### THE TASK:
Determine the number of lines below that contain "screenshot". Write nothing but that number.
*** THE DATA ***
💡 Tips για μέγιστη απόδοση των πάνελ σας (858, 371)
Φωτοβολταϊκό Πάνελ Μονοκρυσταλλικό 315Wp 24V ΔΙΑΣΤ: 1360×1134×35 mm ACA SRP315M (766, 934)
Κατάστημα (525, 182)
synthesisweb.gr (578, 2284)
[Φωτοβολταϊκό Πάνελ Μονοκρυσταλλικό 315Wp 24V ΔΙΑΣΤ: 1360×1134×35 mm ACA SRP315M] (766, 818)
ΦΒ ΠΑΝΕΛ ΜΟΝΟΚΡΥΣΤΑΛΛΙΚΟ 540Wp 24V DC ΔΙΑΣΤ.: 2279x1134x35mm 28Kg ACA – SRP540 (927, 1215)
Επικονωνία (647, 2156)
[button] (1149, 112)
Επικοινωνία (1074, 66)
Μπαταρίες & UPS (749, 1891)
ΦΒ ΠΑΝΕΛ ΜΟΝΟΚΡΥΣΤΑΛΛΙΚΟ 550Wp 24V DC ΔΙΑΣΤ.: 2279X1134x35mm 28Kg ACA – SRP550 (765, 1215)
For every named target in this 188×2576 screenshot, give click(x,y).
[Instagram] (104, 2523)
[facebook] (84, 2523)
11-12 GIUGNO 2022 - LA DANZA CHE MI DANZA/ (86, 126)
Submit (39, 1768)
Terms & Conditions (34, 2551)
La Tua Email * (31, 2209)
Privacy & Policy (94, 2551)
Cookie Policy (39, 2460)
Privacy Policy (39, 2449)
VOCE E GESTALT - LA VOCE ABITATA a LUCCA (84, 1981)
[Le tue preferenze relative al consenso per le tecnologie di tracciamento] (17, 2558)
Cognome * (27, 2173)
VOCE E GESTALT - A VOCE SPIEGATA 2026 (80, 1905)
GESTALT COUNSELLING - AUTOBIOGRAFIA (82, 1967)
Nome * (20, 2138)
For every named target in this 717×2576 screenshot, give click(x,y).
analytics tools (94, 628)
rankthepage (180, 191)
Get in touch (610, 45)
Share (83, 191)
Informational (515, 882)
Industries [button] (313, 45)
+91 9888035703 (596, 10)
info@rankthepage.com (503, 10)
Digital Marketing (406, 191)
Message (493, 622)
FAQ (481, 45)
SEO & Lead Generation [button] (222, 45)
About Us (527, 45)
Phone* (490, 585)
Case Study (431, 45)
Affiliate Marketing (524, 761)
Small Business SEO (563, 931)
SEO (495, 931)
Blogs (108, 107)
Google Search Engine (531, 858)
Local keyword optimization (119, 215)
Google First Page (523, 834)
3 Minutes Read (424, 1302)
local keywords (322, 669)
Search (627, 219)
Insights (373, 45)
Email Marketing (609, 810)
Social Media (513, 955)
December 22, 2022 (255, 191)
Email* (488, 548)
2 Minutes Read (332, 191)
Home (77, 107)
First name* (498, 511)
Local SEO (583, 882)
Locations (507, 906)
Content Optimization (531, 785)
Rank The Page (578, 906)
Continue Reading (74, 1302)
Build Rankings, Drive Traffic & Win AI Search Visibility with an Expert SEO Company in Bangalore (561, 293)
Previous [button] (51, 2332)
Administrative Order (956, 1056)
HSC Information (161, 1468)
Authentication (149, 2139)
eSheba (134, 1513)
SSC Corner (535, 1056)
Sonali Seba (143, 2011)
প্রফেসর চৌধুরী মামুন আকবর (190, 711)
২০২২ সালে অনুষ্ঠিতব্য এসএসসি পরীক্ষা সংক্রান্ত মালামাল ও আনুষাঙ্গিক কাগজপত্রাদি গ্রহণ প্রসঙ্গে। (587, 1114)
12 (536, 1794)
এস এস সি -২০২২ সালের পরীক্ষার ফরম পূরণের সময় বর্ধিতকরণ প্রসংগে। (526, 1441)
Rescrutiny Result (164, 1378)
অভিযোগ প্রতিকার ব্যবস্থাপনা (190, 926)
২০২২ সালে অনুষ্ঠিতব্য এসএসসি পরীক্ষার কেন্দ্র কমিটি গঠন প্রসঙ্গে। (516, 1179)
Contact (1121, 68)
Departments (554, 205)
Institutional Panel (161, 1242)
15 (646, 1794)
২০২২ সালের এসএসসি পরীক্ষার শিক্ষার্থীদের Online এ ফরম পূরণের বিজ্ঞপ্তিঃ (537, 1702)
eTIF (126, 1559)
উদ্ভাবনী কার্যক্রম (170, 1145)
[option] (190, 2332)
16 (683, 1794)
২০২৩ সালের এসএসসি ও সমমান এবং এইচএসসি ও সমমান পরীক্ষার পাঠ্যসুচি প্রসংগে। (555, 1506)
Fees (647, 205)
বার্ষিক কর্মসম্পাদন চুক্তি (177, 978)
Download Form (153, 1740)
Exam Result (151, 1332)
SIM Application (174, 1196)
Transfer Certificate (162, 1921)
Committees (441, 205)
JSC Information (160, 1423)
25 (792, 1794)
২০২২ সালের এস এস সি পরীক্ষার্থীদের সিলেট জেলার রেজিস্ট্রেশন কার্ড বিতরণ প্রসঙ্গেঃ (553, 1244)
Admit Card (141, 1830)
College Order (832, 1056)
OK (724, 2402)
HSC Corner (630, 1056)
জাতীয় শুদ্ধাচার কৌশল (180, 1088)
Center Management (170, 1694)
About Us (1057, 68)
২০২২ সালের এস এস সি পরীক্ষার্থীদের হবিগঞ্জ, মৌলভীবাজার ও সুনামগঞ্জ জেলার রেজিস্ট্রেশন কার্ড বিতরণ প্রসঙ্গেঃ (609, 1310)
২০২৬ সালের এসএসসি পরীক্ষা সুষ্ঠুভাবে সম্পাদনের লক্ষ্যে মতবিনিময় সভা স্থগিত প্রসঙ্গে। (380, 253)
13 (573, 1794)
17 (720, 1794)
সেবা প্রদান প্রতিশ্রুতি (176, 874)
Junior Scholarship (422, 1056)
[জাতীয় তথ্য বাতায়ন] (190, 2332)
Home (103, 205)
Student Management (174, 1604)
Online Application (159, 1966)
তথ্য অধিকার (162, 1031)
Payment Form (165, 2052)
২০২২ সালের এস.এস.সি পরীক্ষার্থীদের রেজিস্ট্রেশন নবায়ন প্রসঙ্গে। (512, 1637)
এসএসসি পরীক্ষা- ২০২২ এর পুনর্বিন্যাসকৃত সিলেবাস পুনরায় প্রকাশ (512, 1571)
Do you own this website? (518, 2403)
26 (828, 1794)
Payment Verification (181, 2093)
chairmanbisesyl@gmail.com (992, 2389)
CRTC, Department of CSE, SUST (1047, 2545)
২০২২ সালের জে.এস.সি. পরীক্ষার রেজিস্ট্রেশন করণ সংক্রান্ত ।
*** End of THE DATA ***
### RESPONSE TO THIS TASK:
2